« Le DMP en EHPAD : plus d’efficacité pour le SAMU et le personnel de nuit rassuré »

Centre | 02 Mai 2013
Trois questions au Docteur Yannick Legeay, médecin généraliste et coordinateur à la Résidence des Cèdres à Saint-Georges-sur-Cher (Loir-et-Cher)


Comment l’EHPAD où vous exercez a-t-il été conduit à utiliser le DMP ?


Connaissant très bien le Docteur Lemettre, l’animateur du projet DMP sur le bassin d’Amboise et ayant compris l’intérêt du DMP, j’ai tout naturellement inscrit la Résidence des Cèdres dans ce programme dont font également partie cinq autres EHPAD. J’ai ainsi créé mon premier DMP à la fin du mois de juin 2012. Et aujourd’hui, sur les 40 résidents de l’établissement, seuls deux d’entre eux n’ont pas encore leur DMP. Pour faciliter la démarche, une lettre-type avec coupon-réponse, expliquant aux familles et aux résidents ce qu’est le DMP, est jointe à chaque dossier d’inscription.



L’usage du DMP modifie-t-il vos pratiques ?


Tout d’abord, cela représente une sécurité pour la prise en charge des résidents.
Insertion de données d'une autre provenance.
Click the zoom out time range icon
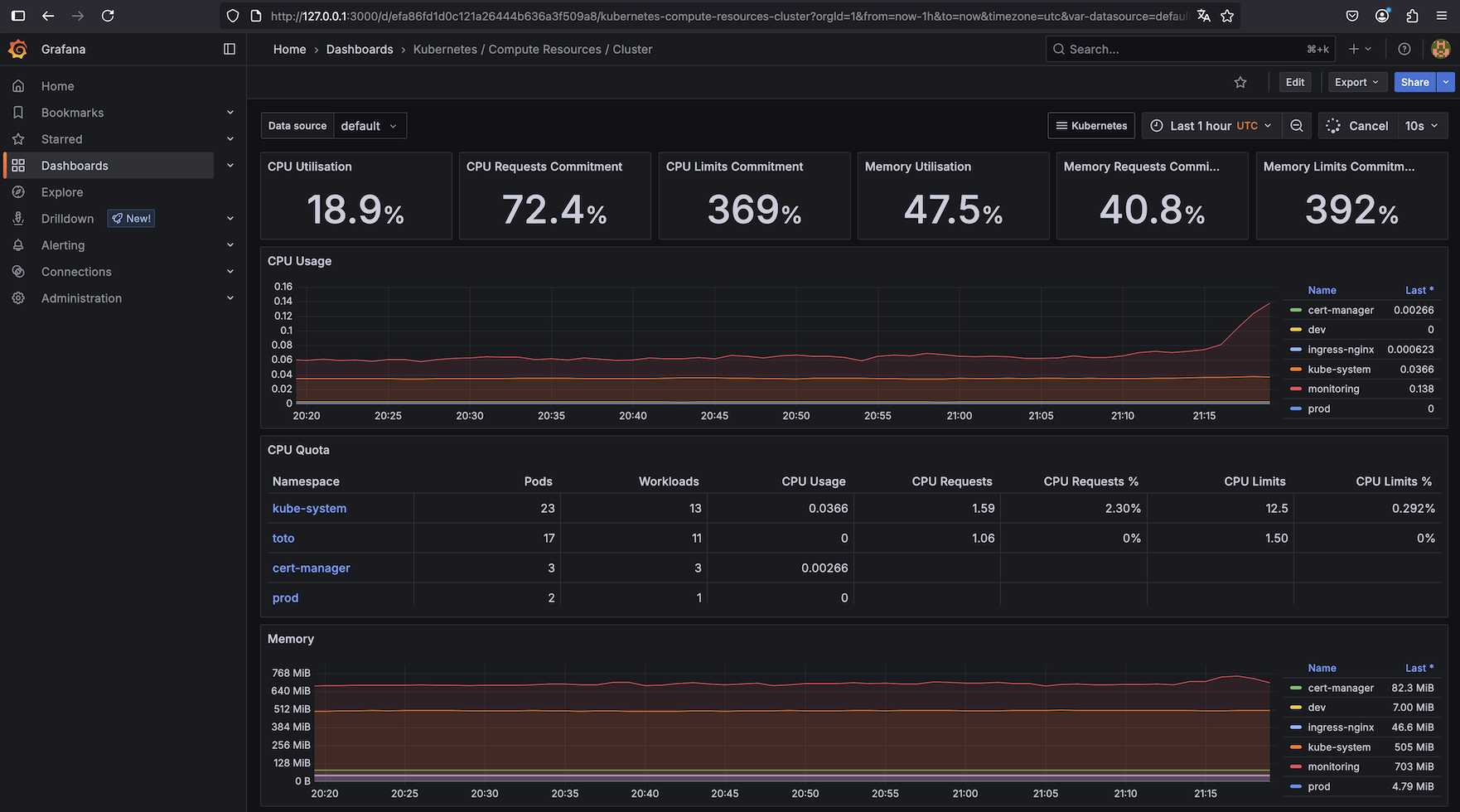This screenshot has width=1460, height=812. pos(1297,126)
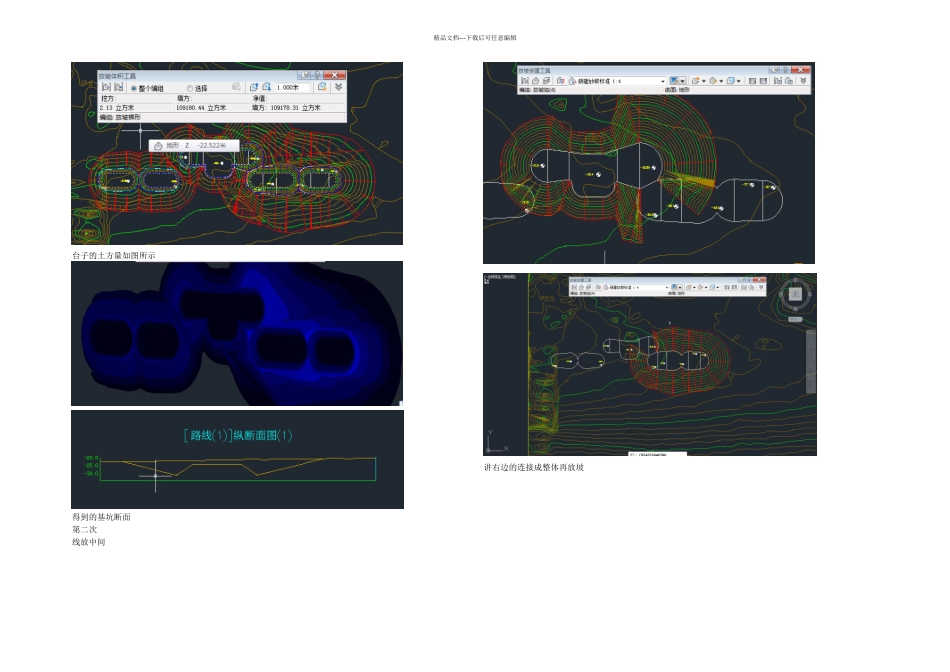
Task: Click auto-balance volumes icon in 放坡体积工具
Action: pyautogui.click(x=322, y=87)
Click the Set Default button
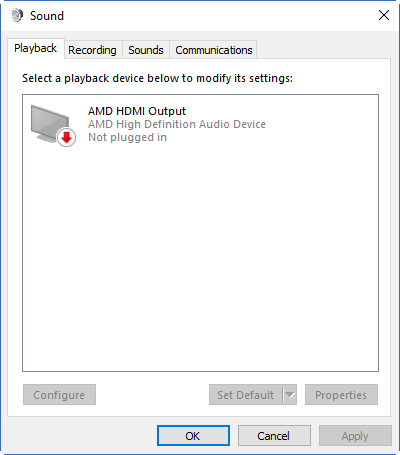400x455 pixels. click(x=246, y=395)
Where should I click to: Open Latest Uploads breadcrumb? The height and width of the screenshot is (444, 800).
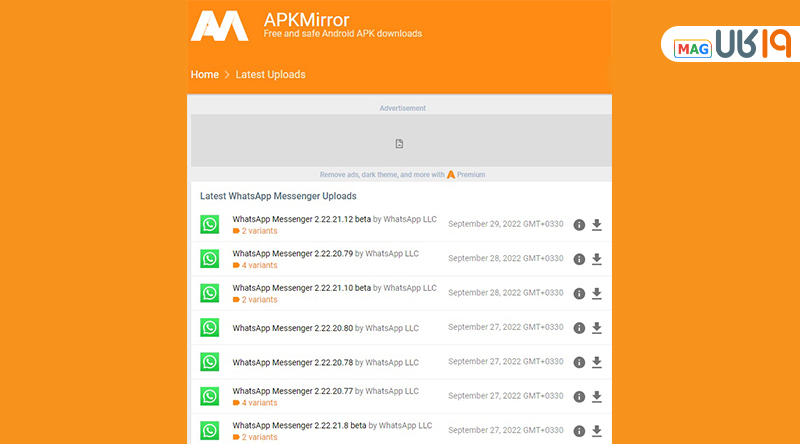click(x=270, y=74)
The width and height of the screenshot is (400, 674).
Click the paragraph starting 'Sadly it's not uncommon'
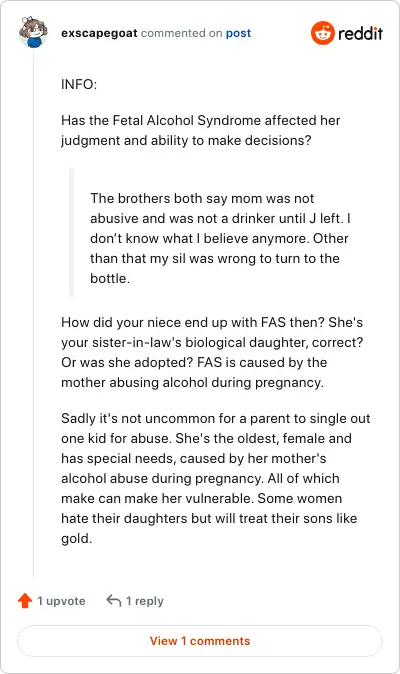[216, 478]
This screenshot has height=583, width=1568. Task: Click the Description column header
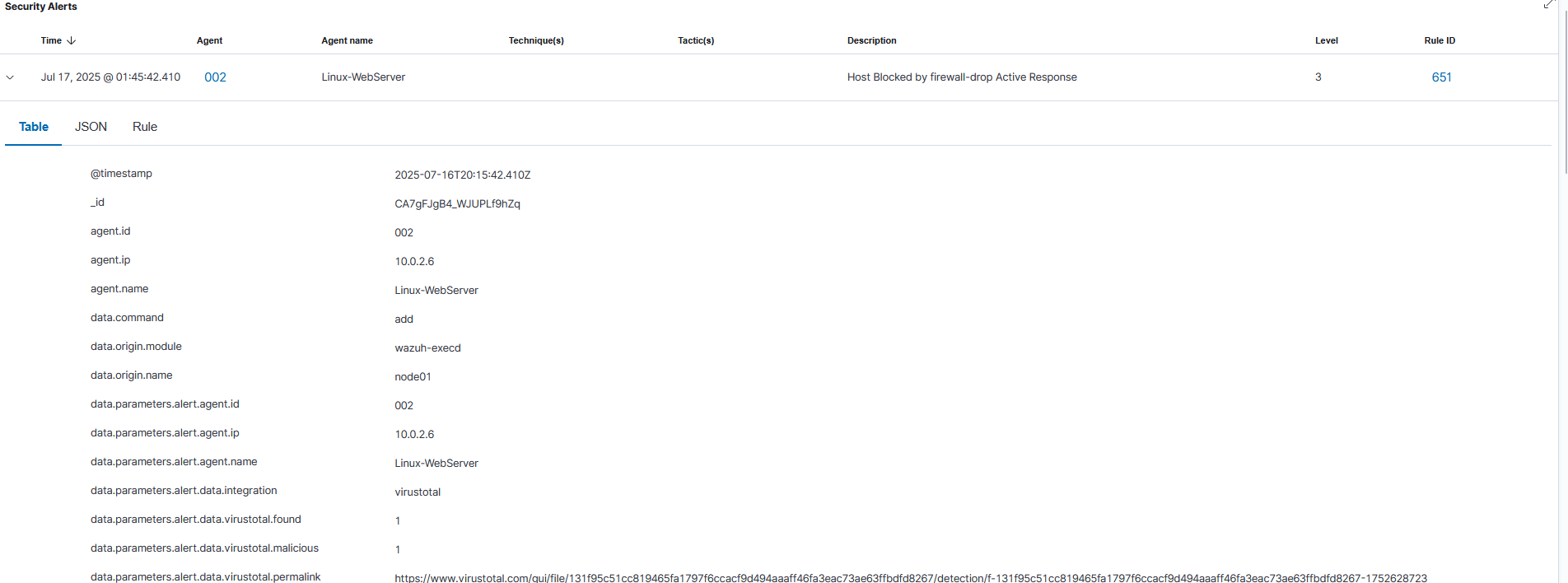(x=871, y=40)
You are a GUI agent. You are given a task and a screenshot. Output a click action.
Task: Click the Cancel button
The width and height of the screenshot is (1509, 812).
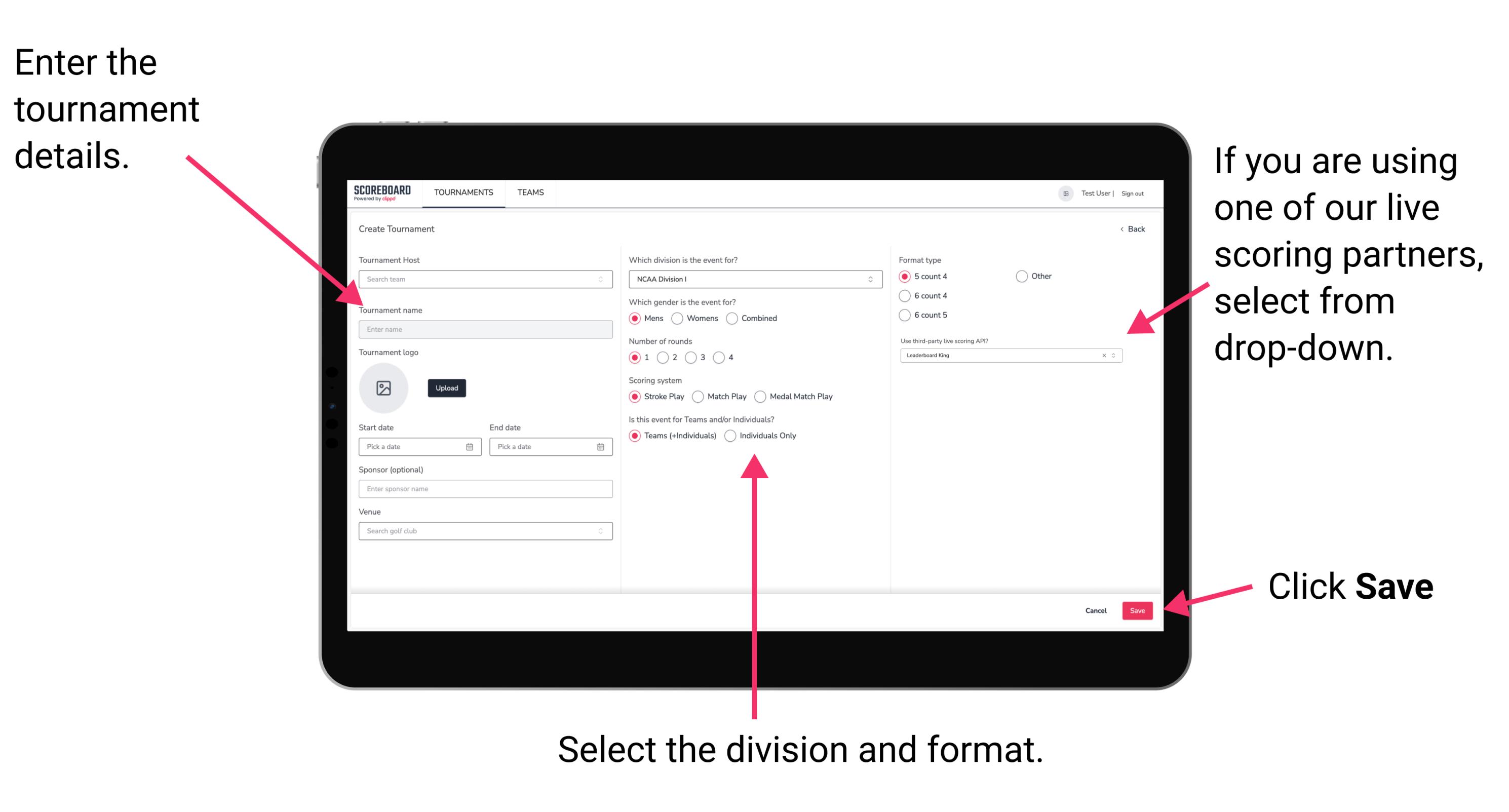click(x=1092, y=610)
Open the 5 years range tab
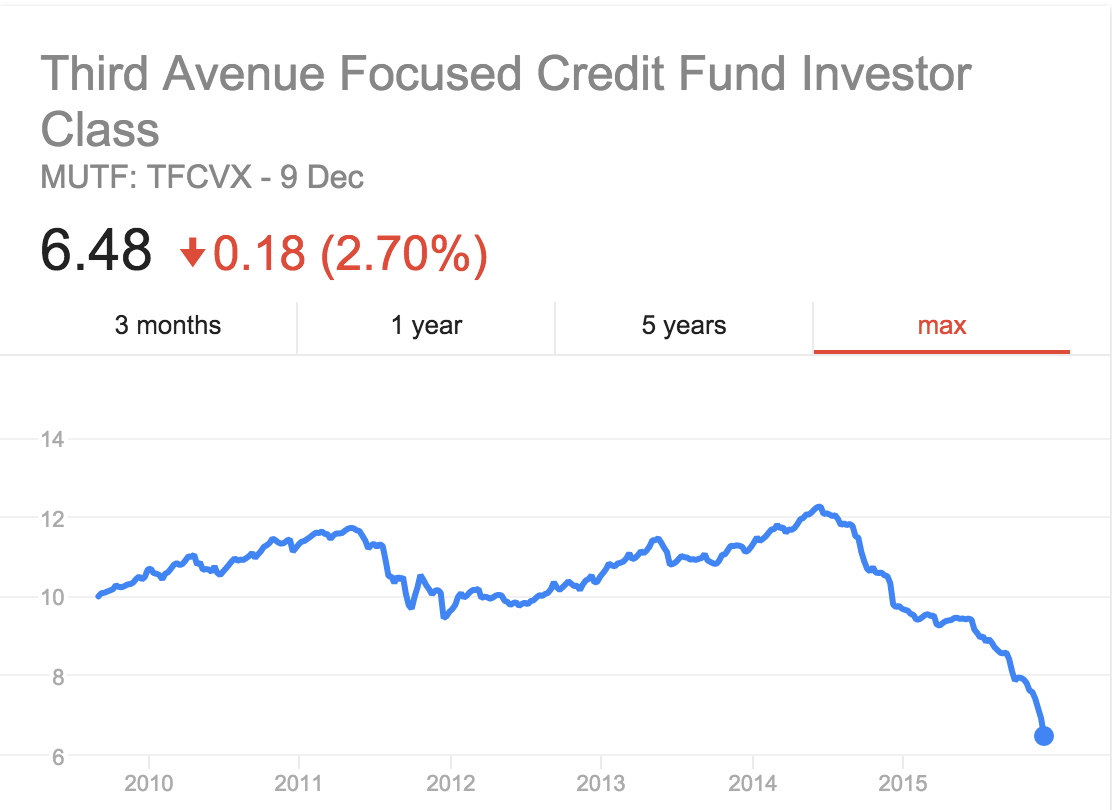Screen dimensions: 1112x810 [684, 325]
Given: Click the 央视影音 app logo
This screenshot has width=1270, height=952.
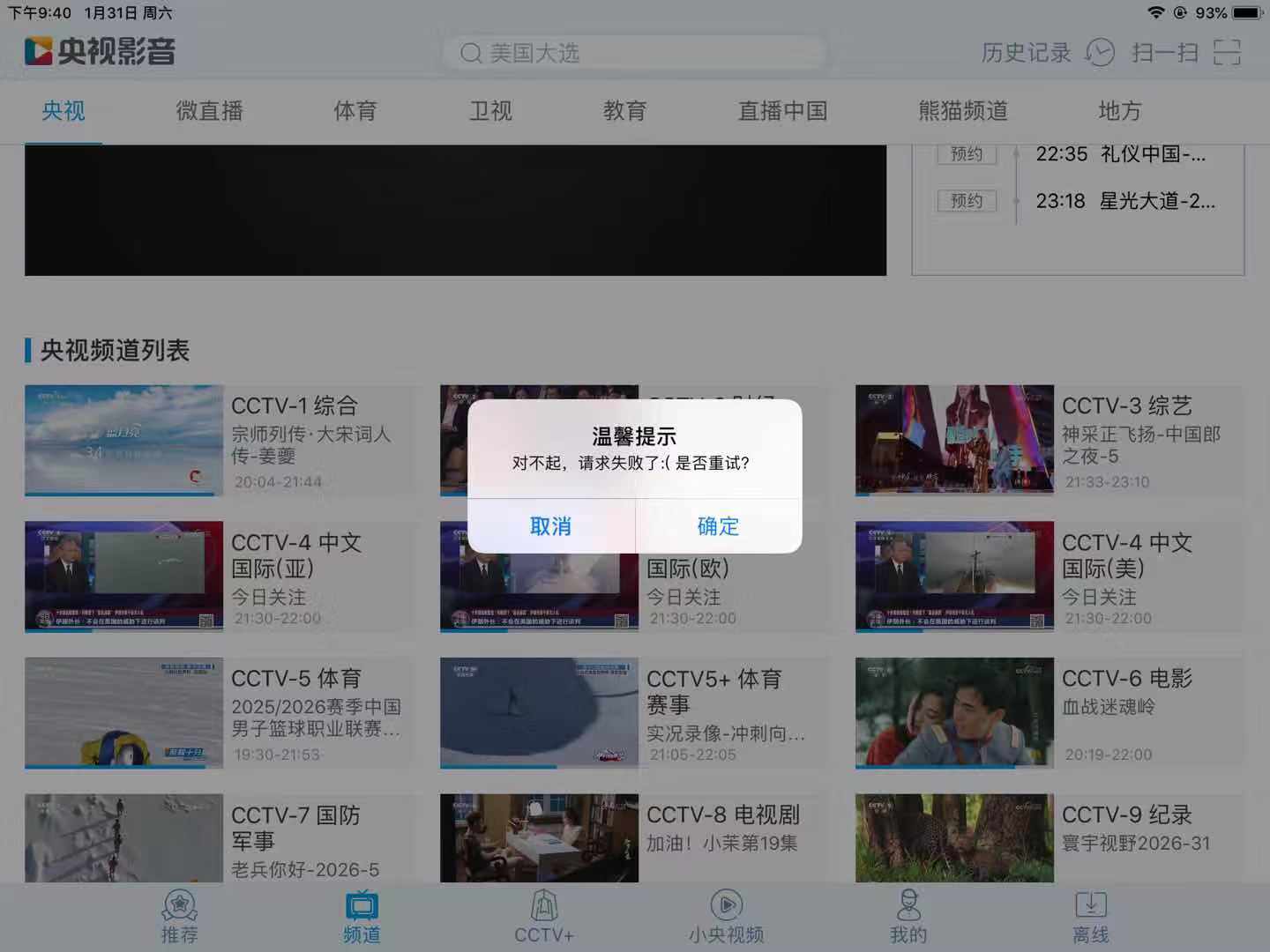Looking at the screenshot, I should 99,51.
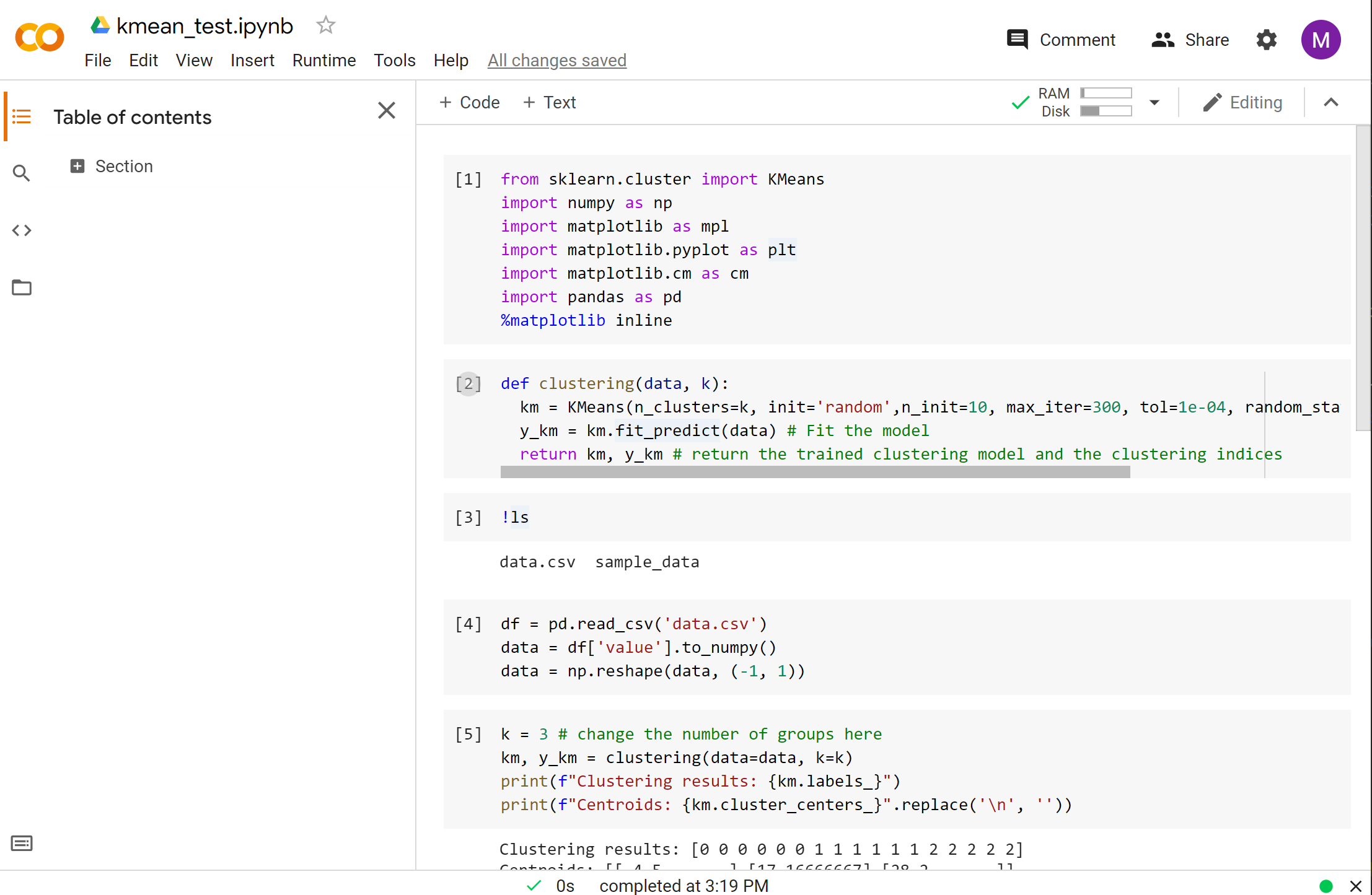
Task: Click the Table of contents icon
Action: pyautogui.click(x=22, y=117)

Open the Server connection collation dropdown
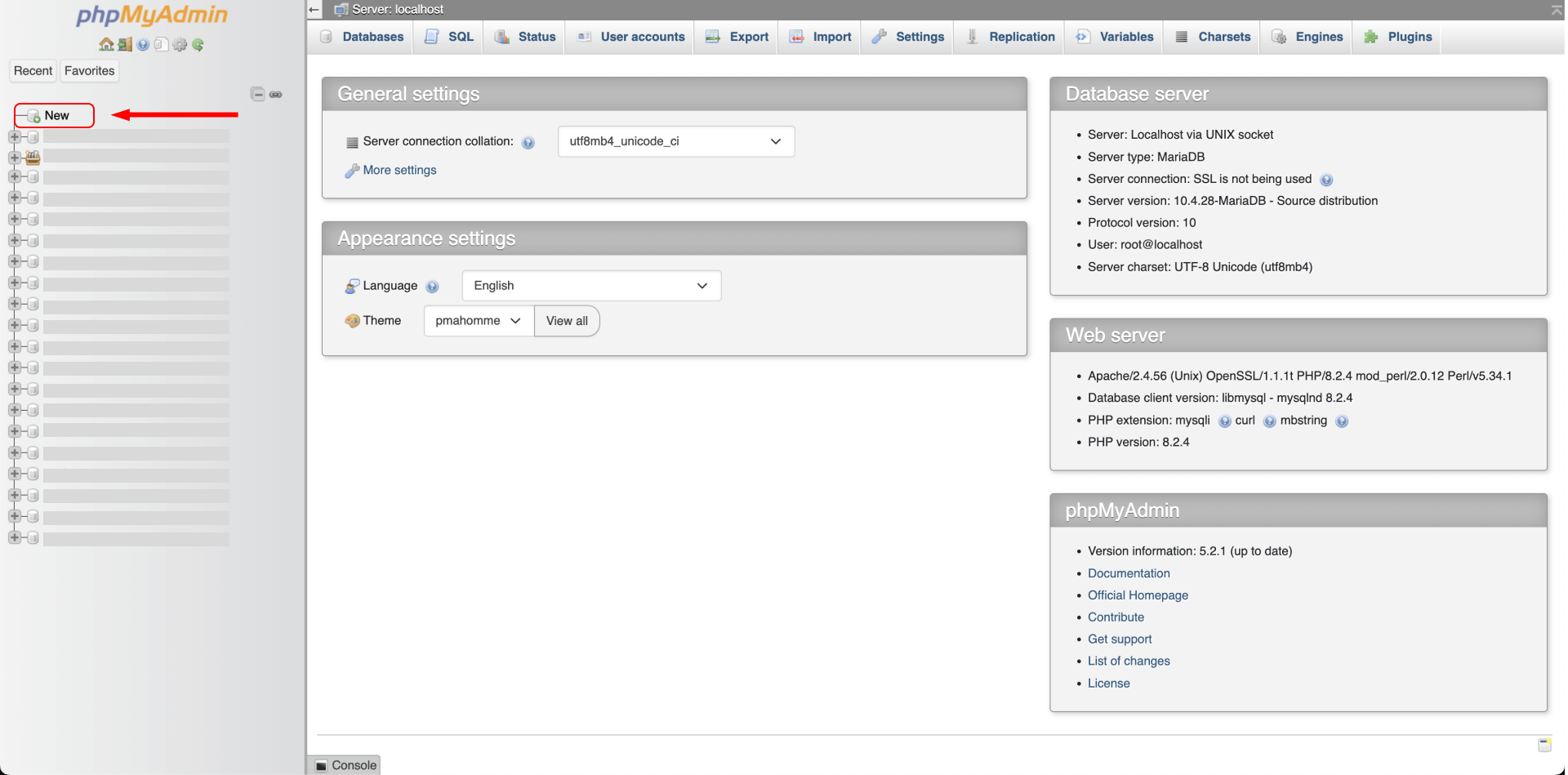pyautogui.click(x=675, y=141)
Ensuite, sur le plan médical, c’est plus d’efficacité décisionnelle pour le médecin du Samu appelé à prendre une décision médicale de transport ou non à distance et cela rassure considérablement le personnel de nuit.


Lorsque le DMP sera entièrement déployé dans votre région, quels types de documents devront y figurer et qui les inscrira ?


Il faudra y faire figurer tous les renseignements nécessaires à une prise en charge urgente adaptée à la situation du résident, en particulier en cas de démence. Et si, aujourd’hui, je me suis donné la mission d’alimenter les DMP, demain ce sera aussi celle du médecin traitant. Cela dit, les logiciels devront également évoluer pour intégrer les volets médicaux de synthèse afin de faciliter le travail de collecte des renseignements pour la mise à jour régulière et ainsi faciliter l’alimentation des DMP.